Esiste una sottile perversione che serpeggia tra le bocche di alcuni, per qualcuno addirittura un’arte: diffondere falsità. Nello slang americano si usa il termine “fake news”, così come esistono su Facebook o Twitter dei fake profile, cioè profili falsi che riportano nomi e cognomi di persone famose. Con una rapidità senza precedenti, nell’era social le notizie false, inventate o manipolate a fini politici o per attirare click (e quindi farne guadagno), nascono e si propagano come virus, rimbalzando da un account all’altro a colpi di like e retweet e contagiando amici e followers. Quante volte penne acide e lingue velenose provano a diffondere fake news su giornali, social network, riviste o più semplicemente per strada tra la gente, tra un caffè e un biscottino. Ed i più bersagliati sono le persone che hanno un ruolo autorevole nella società (politici, amministratori locali, manager, prelati, attori, calciatori). Si arriva a costruire ad arte delle “bufale” per screditare, sporcare, ridicolizzare l’altro senza alcun rispetto, entrando nella propria intimità, nelle proprie tasche, nelle proprie relazioni. Atti riprovevoli e vergognosi che incatenano poi una serie di commenti e passaparola di gente discutibilmente sincera e di facili giudizi; bigotti e frustrati, pettegoli e nulla facenti che contribuiscono a rafforzare la bufala ed a far godere i mediocri. È un limite, uno dei tanti, dello zoon politikon, dell’essere sociale degli antichi greci, dell’uomo comune che per sua natura spesso decade nel vizio dell’accidia e dell’invidia. Ma si può rimediare? Ci si può in un certo senso vaccinare? Si può sopravvivere alle “malelingue”, agli inciuci e alle dicerie? Si può schiacciare l’ipocrisia e la faziosità? Forse sì.

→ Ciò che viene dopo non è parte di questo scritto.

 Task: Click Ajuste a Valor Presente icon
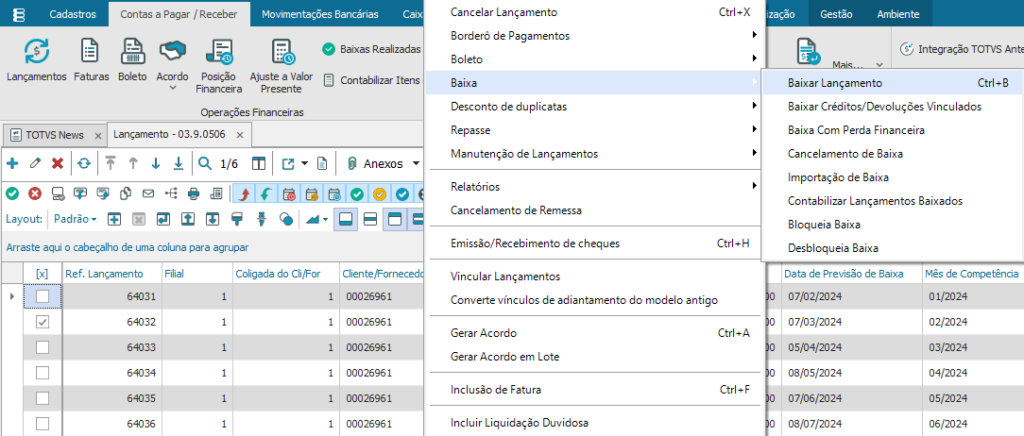281,64
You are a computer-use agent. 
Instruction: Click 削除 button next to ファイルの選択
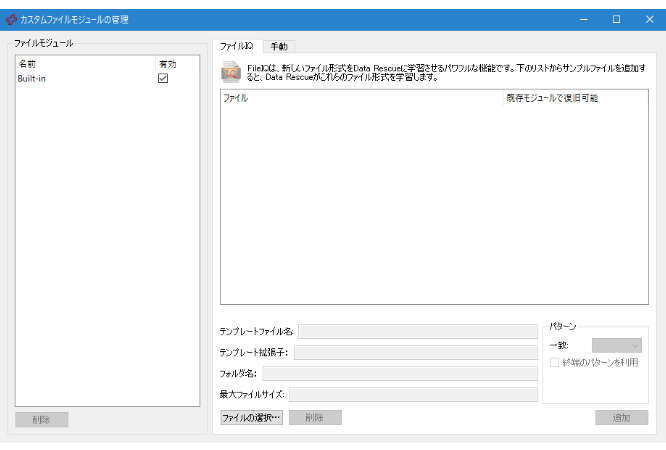pyautogui.click(x=315, y=417)
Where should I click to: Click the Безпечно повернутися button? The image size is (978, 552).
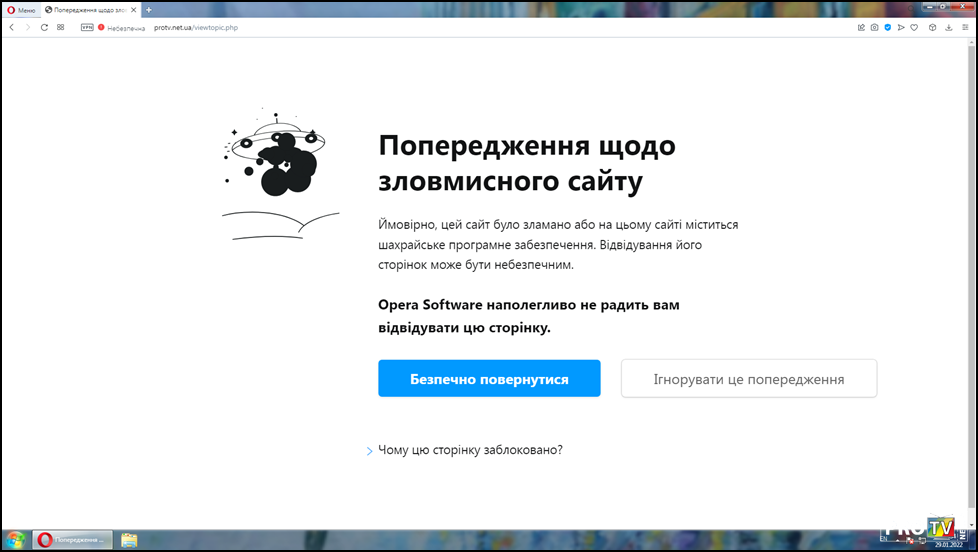(489, 379)
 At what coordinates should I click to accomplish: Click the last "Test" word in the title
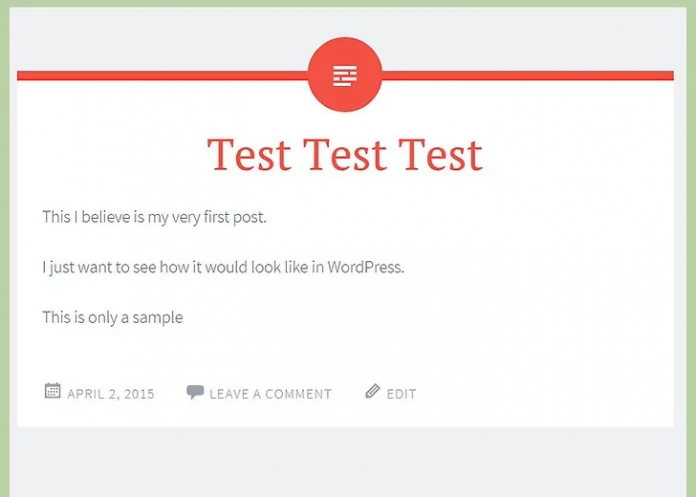click(440, 155)
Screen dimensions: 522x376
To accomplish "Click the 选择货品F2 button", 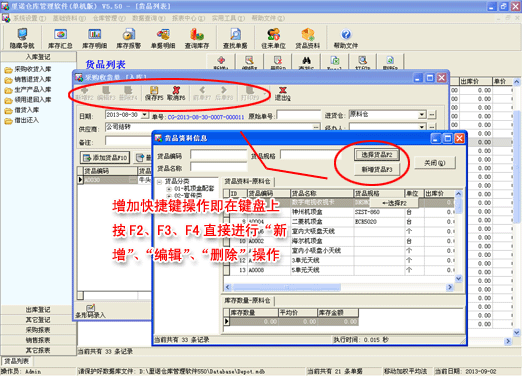I will coord(377,155).

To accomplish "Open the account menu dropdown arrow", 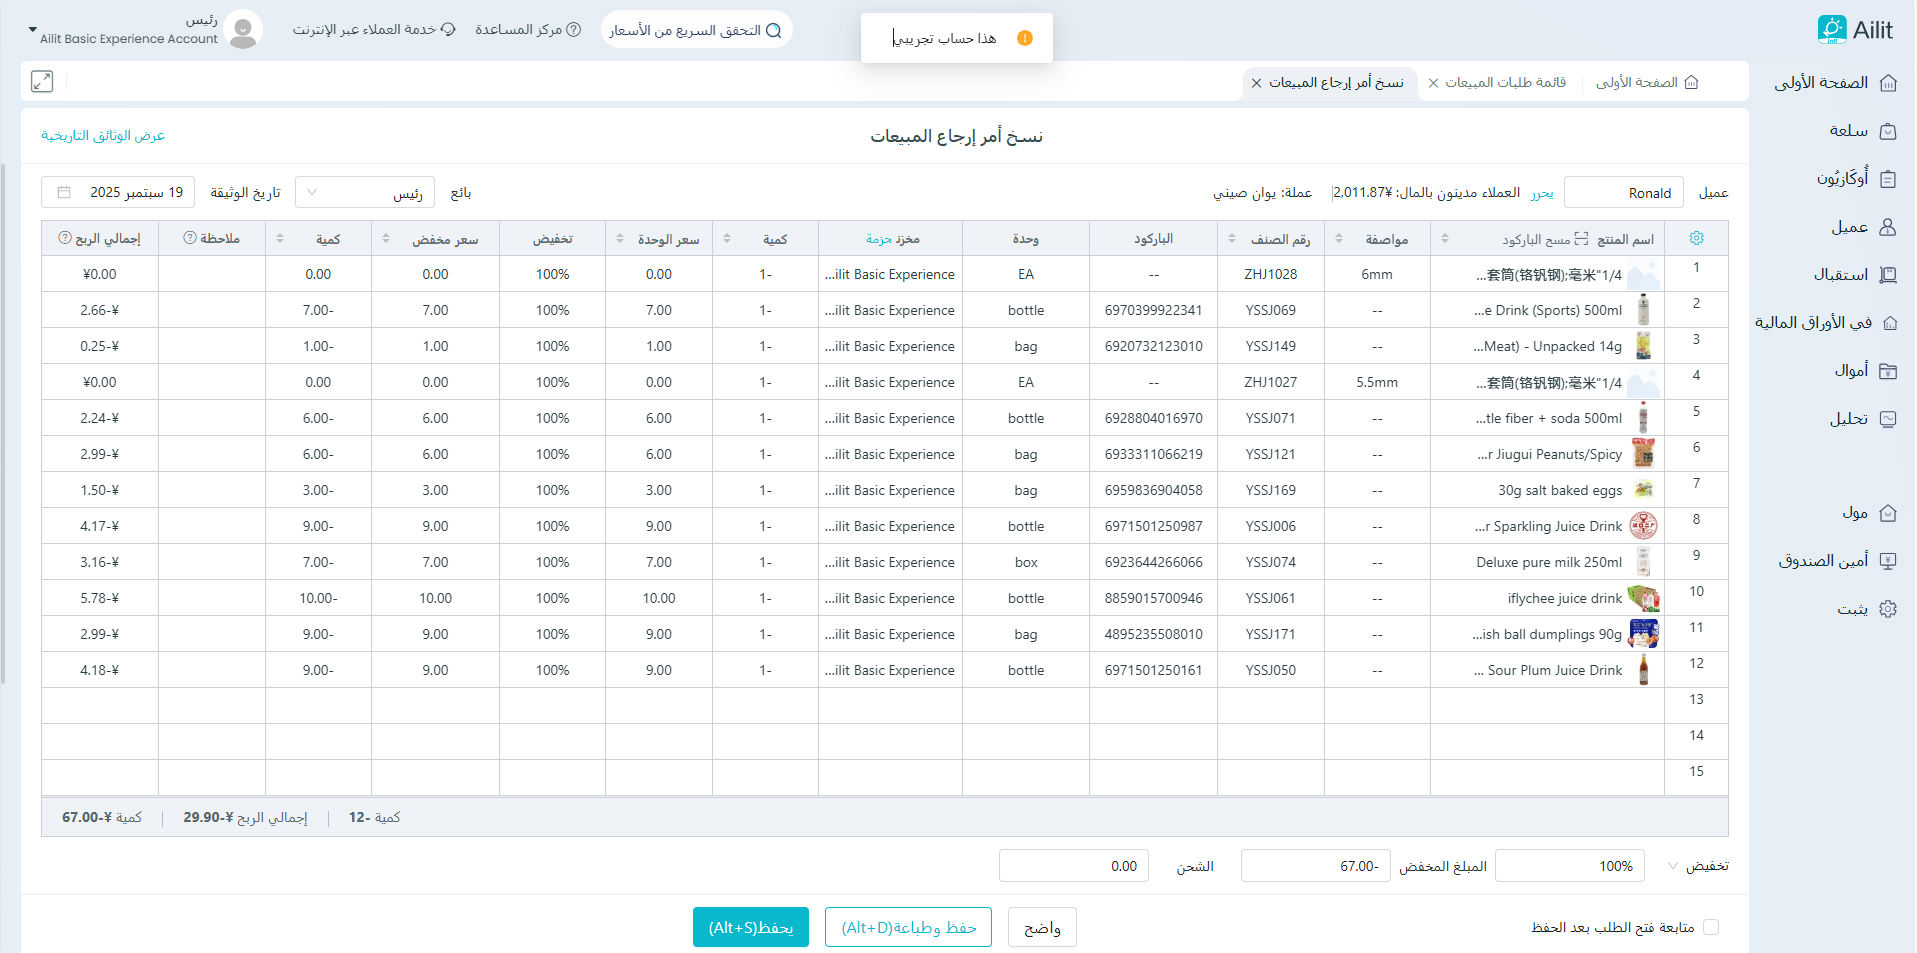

In medicina, con la vaccinazione generalmente ci si espone ad una versione indebolita di un virus per permettere al sistema immunitario di sviluppare una difesa senza il rischio di venire sopraffatto. In un articolo pubblicato su Global Challenges 2016, i ricercatori descrivono una procedura analoga di inoculazione che consiste nel sottoporre i lettori ad una dose controllata di disinformazione e successivamente confutarla. I dati raccolti nello studio, mostrano che, se la singola notizia, positiva o negativa, presentata da sola ha un impatto significativo sulle convinzioni individuali, quando invece la corretta informazione è seguita dall’artefatto, l’effetto netto è quasi nullo e la combinazione lascia in media inalterata l’opinione del pubblico. Il vaccino proposto dai ricercatori consiste nel trasmettere un messaggio intermedio, un’allerta che metta in guardia il fruitore della notizia che le informazioni negative sono state costruite per manipolarlo. Un altro studio riprende le fila di uno studio effettuato 10 anni fa, che aveva verificato come circa il 70% di persone fosse abbastanza incline a considerare attendibili le notizie proposte dal proprio cerchio sociale. Questo un discrimine fondamentale: se le notizie provengono dalla nostra “social bubble”, verranno probabilmente accettate senza troppe perplessità. A questo si aggiunga anche il dato ormai assodato che in generale sembriamo aver perso qualche “tacca” di capacità critica, e il confine tra quello che consideriamo vero o falso sembri essersi pericolosamente assottigliato. Lo studio nota preliminarmente che l’efficacia e la viralità di una notizia non dipendano affatto dalla sua veridicità. Qualsiasi tipo di contenuto, a dispetto del fatto che sia vero o falso, ha la stessa potenzialità di diventare un trend. Specie le notizie di contenuto riguardante il gossip, o news che abbiano un elemento eclatante o allarmista.
Ebbene a tutto ciò si leghi quella fastidiosa istanza psichica dell’essere umano che è l’aggressività che gioca un brutto scherzo quando si tratta di provare gusto nel vedere un nostro simile in difficoltà o in rischio di sopravvivenza (un pretendente in amore, un avversario politico, una persona che si è ben affermata), un cinismo che ha a che fare con vuoti da colmare, bisogni inespressi e frustrati, esigenze non affermate. L’errore è sentirsi (falsamente) realizzati, pensando di infangare l’altro e costringerlo ad assumere una posizione di difesa che lo umili e lo ridicolizzi. Purtroppo l’uomo ospite in sé sia eros (amore) che tanatosi (morte), a volte, purtroppo spesso, questo istinto di morte si proietta all’esterno su chi invece non lo meriterebbe ma che data la sua facile vulnerabilità è più attaccabile di qualcun altro. “Non ti curar di loro ma guarda e passa” recita il sommo poeta: dunque andiamo avanti, offrendo con generosità la nostra indifferenza a chi prova con l’insulto e la menzogna a discreditarci. Meditate gente, meditate!